**EXERCISE:**
Return the entries in their entirety, precisely as given.

**EXTRACTED INFORMATION:**
⁂
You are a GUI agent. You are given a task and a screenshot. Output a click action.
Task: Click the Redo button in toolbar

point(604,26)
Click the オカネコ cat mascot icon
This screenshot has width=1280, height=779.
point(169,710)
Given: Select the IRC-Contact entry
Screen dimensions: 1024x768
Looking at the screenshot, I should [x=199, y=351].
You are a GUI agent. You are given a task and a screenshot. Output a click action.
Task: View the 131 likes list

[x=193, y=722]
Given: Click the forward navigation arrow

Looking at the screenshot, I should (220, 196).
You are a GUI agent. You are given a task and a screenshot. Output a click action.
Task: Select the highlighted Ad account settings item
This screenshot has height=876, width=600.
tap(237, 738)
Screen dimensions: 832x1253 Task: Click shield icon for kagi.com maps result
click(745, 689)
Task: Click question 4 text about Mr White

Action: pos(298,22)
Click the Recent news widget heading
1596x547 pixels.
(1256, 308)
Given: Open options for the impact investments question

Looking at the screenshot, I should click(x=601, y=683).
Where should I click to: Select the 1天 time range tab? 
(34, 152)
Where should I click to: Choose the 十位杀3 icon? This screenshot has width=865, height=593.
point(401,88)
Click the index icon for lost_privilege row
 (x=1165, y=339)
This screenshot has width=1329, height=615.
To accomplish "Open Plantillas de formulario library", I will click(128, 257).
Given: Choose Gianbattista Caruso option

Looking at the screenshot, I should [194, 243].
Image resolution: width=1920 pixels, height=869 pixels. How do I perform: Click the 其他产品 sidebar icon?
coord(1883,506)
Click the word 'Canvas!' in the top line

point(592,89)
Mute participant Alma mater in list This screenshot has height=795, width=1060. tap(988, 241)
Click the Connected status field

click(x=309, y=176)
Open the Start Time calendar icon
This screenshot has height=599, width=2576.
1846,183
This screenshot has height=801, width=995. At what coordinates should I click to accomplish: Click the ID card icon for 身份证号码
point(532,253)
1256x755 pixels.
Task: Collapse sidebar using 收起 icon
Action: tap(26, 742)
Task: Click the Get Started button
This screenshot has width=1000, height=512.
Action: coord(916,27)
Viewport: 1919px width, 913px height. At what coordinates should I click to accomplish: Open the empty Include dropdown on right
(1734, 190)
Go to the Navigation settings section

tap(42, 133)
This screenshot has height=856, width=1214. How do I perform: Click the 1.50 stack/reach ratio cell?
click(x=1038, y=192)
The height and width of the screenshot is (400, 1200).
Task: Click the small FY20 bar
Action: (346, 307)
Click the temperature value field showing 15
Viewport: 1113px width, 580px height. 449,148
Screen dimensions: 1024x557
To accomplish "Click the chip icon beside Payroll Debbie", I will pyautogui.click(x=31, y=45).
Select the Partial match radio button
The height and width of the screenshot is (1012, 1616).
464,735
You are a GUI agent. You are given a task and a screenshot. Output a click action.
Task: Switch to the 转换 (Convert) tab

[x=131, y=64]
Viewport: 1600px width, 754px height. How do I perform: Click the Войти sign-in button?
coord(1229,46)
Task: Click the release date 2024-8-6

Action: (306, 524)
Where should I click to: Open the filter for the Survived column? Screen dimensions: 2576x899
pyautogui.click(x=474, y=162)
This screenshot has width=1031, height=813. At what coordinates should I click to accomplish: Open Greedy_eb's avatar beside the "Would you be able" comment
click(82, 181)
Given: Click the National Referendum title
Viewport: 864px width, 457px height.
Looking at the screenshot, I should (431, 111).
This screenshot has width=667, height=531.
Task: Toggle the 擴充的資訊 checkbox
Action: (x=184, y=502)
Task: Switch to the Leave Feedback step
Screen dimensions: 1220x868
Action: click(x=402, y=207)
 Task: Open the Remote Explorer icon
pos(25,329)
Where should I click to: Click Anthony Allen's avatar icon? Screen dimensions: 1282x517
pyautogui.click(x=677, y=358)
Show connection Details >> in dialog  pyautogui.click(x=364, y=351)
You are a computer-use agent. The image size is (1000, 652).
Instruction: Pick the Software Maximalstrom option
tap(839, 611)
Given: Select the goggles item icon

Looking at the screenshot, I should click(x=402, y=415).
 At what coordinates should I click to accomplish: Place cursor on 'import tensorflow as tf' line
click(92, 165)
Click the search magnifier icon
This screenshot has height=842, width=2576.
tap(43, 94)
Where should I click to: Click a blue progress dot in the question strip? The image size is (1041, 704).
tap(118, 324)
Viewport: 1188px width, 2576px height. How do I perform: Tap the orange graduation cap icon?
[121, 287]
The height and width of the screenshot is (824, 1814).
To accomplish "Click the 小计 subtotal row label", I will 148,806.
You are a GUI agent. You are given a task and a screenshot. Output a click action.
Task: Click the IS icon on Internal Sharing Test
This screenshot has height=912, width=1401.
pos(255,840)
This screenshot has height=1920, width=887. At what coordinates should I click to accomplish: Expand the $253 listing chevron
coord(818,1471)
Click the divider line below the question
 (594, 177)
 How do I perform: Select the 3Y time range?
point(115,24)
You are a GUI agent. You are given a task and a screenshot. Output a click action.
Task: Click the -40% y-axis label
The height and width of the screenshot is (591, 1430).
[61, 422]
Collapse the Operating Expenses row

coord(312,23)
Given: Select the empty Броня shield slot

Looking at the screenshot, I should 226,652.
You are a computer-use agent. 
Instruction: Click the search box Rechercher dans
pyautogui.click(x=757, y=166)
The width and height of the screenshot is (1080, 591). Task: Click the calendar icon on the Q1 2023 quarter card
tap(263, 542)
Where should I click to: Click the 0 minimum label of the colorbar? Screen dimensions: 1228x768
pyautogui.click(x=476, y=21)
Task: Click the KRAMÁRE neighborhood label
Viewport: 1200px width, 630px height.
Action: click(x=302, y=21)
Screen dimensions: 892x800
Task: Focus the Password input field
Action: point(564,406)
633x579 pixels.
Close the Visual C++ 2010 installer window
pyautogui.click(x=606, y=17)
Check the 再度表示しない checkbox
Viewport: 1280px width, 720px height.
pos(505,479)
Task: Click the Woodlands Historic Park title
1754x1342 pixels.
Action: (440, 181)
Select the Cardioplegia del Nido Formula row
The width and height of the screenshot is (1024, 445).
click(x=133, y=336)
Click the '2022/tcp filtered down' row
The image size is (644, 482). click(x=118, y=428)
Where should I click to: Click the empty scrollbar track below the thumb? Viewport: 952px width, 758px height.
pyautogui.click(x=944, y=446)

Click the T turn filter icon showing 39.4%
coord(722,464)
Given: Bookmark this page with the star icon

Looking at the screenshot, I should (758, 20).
⁂
**TASK RESPONSE:**
You are a GUI agent. You are given a task and a screenshot. Output a click action.
Task: Click the Redo button in toolbar

point(604,26)
Click the オカネコ cat mascot icon
This screenshot has width=1280, height=779.
point(169,710)
Given: Select the IRC-Contact entry
Screen dimensions: 1024x768
Looking at the screenshot, I should [x=199, y=351].
You are a GUI agent. You are given a task and a screenshot. Output a click action.
Task: View the 131 likes list

[x=193, y=722]
Given: Click the forward navigation arrow

Looking at the screenshot, I should (220, 196).
You are a GUI agent. You are given a task and a screenshot. Output a click action.
Task: Select the highlighted Ad account settings item
This screenshot has height=876, width=600.
tap(237, 738)
Screen dimensions: 832x1253 Task: Click shield icon for kagi.com maps result
click(745, 689)
Task: Click question 4 text about Mr White

Action: pos(298,22)
Click the Recent news widget heading
1596x547 pixels.
(1256, 308)
Given: Open options for the impact investments question

Looking at the screenshot, I should click(x=601, y=683).
Where should I click to: Select the 1天 time range tab? 
(34, 152)
Where should I click to: Choose the 十位杀3 icon? This screenshot has width=865, height=593.
point(401,88)
Click the index icon for lost_privilege row
 (x=1165, y=339)
This screenshot has width=1329, height=615.
To accomplish "Open Plantillas de formulario library", I will click(128, 257).
Given: Choose Gianbattista Caruso option

Looking at the screenshot, I should [194, 243].
Image resolution: width=1920 pixels, height=869 pixels. How do I perform: Click the 其他产品 sidebar icon?
coord(1883,506)
Click the word 'Canvas!' in the top line

point(592,89)
Mute participant Alma mater in list This screenshot has height=795, width=1060. tap(988, 241)
Click the Connected status field

click(x=309, y=176)
Open the Start Time calendar icon
This screenshot has height=599, width=2576.
1846,183
This screenshot has height=801, width=995. At what coordinates should I click to accomplish: Click the ID card icon for 身份证号码
point(532,253)
1256x755 pixels.
Task: Collapse sidebar using 收起 icon
Action: tap(26, 742)
Task: Click the Get Started button
This screenshot has width=1000, height=512.
Action: coord(916,27)
Viewport: 1919px width, 913px height. At what coordinates should I click to accomplish: Open the empty Include dropdown on right
(1734, 190)
Go to the Navigation settings section

tap(42, 133)
This screenshot has height=856, width=1214. How do I perform: Click the 1.50 stack/reach ratio cell?
click(x=1038, y=192)
The height and width of the screenshot is (400, 1200).
Task: Click the small FY20 bar
Action: (346, 307)
Click the temperature value field showing 15
Viewport: 1113px width, 580px height. 449,148
Screen dimensions: 1024x557
To accomplish "Click the chip icon beside Payroll Debbie", I will pyautogui.click(x=31, y=45).
Select the Partial match radio button
The height and width of the screenshot is (1012, 1616).
464,735
You are a GUI agent. You are given a task and a screenshot. Output a click action.
Task: Switch to the 转换 (Convert) tab

[x=131, y=64]
Viewport: 1600px width, 754px height. How do I perform: Click the Войти sign-in button?
coord(1229,46)
Task: Click the release date 2024-8-6

Action: (306, 524)
Where should I click to: Open the filter for the Survived column? Screen dimensions: 2576x899
pyautogui.click(x=474, y=162)
This screenshot has width=1031, height=813. At what coordinates should I click to accomplish: Open Greedy_eb's avatar beside the "Would you be able" comment
click(82, 181)
Given: Click the National Referendum title
Viewport: 864px width, 457px height.
Looking at the screenshot, I should (431, 111).
This screenshot has width=667, height=531.
Task: Toggle the 擴充的資訊 checkbox
Action: (x=184, y=502)
Task: Switch to the Leave Feedback step
Screen dimensions: 1220x868
Action: click(x=402, y=207)
 Task: Open the Remote Explorer icon
pos(25,329)
Where should I click to: Click Anthony Allen's avatar icon? Screen dimensions: 1282x517
pyautogui.click(x=677, y=358)
Show connection Details >> in dialog  pyautogui.click(x=364, y=351)
You are a computer-use agent. The image size is (1000, 652).
Instruction: Pick the Software Maximalstrom option
tap(839, 611)
Given: Select the goggles item icon

Looking at the screenshot, I should click(x=402, y=415).
 At what coordinates should I click to accomplish: Place cursor on 'import tensorflow as tf' line
click(92, 165)
Click the search magnifier icon
This screenshot has height=842, width=2576.
tap(43, 94)
Where should I click to: Click a blue progress dot in the question strip? The image size is (1041, 704).
tap(118, 324)
Viewport: 1188px width, 2576px height. How do I perform: Tap the orange graduation cap icon?
[121, 287]
The height and width of the screenshot is (824, 1814).
To accomplish "Click the 小计 subtotal row label", I will 148,806.
You are a GUI agent. You are given a task and a screenshot. Output a click action.
Task: Click the IS icon on Internal Sharing Test
This screenshot has height=912, width=1401.
pos(255,840)
This screenshot has height=1920, width=887. At what coordinates should I click to accomplish: Expand the $253 listing chevron
coord(818,1471)
Click the divider line below the question
 (594, 177)
 How do I perform: Select the 3Y time range?
point(115,24)
You are a GUI agent. You are given a task and a screenshot. Output a click action.
Task: Click the -40% y-axis label
The height and width of the screenshot is (591, 1430).
[61, 422]
Collapse the Operating Expenses row

coord(312,23)
Given: Select the empty Броня shield slot

Looking at the screenshot, I should 226,652.
You are a computer-use agent. 
Instruction: Click the search box Rechercher dans
pyautogui.click(x=757, y=166)
The width and height of the screenshot is (1080, 591). Task: Click the calendar icon on the Q1 2023 quarter card
tap(263, 542)
Where should I click to: Click the 0 minimum label of the colorbar? Screen dimensions: 1228x768
pyautogui.click(x=476, y=21)
Task: Click the KRAMÁRE neighborhood label
Viewport: 1200px width, 630px height.
Action: click(x=302, y=21)
Screen dimensions: 892x800
Task: Focus the Password input field
Action: point(564,406)
633x579 pixels.
Close the Visual C++ 2010 installer window
pyautogui.click(x=606, y=17)
Check the 再度表示しない checkbox
Viewport: 1280px width, 720px height.
pos(505,479)
Task: Click the Woodlands Historic Park title
1754x1342 pixels.
Action: (440, 181)
Select the Cardioplegia del Nido Formula row
The width and height of the screenshot is (1024, 445).
click(x=133, y=336)
Click the '2022/tcp filtered down' row
The image size is (644, 482). click(x=118, y=428)
Where should I click to: Click the empty scrollbar track below the thumb? Viewport: 952px width, 758px height.
pyautogui.click(x=944, y=446)

Click the T turn filter icon showing 39.4%
coord(722,464)
Given: Bookmark this page with the star icon

Looking at the screenshot, I should (758, 20).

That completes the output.